Anything else is just fowl!

By ELAINE REEVES

MY expectations on a visit to Nichols Poultry farm did not include being struck by the beauty of the place. Raising chickens and turkeys, I knew, was done indoors in sheds and smelled less than delightful, so a 133ha spread of rolling, rural good looks was a surprise.

A breeze was rippling 50ha paddocks of triticale, a wheat-rye cross, sweet peas from a previous crop were adding a pink note to the lace-tablecloth effect of white pyrethrum daisies, frogs croaked in the marshes around the dam and blackwoods and eucalypts grew along the creek that leaves the property cleaner than when it comes in.
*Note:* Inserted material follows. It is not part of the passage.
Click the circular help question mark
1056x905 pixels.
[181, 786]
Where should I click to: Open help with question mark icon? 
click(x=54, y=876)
Robert Nichols has planted 5000 trees and is working at creating an ecologically sustainable habitat for native wildlife on the farm. The five frogs that are endemic to the area have all been attracted to the marsh and a family of musk ducks is nesting on the dam.

In all this, it’s not the four groups of poultry sheds dotted about the property that catch the eye. Robert refers to the land beyond the factory and office buildings as “the downs” and says, apart from fences instead of hedgerows and the native trees, it is similar to the land in Leicester his family left 18 years ago for Sassafras in northern Tasmania.
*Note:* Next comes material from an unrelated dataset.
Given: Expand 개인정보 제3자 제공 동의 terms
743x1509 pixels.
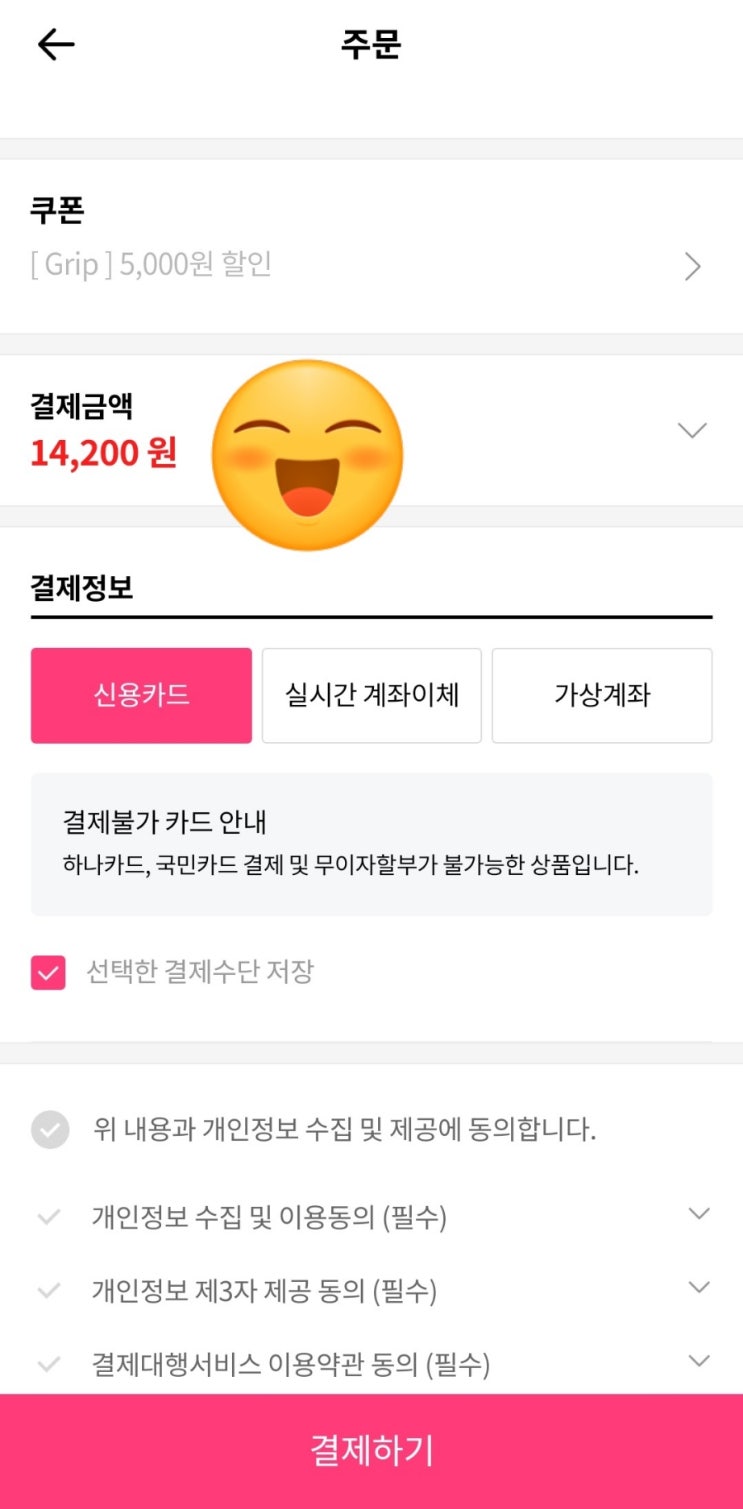Looking at the screenshot, I should pos(699,1287).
In Leicester Mike and Mary Nichols ran a battery-hen egg farm. When they came here, they and their three sons, including 18-year-old Robert “never wanted to see a chicken again”, but, he says, “you get back to what you feel comfortable with”.

However, he definitely wasn’t comfortable with cages, so produced free-range eggs, and might still be doing so if it were not for the quota system that restricted production and prompted the move to raising poultry for eating. Poultry production for meat began in 1988.

Mike and Mary live on the Sassafras farm, as do Robert, his wife Jo and their three daughters. Another son, Andrew and his wife Carolyn live on an even more scenic farm surrounded on three sides by Rocky Cape national park at Sisters Creek. Douglas is the only son who has “escaped” chickens – he lives in Hobart and works in computing.

Tasmanians have cause to be glad that the rest of the family stayed with poultry to supply us with a superior product. As the sign on the back of the Nichols Poultry delivery truck says: “Anything else is just fowl.”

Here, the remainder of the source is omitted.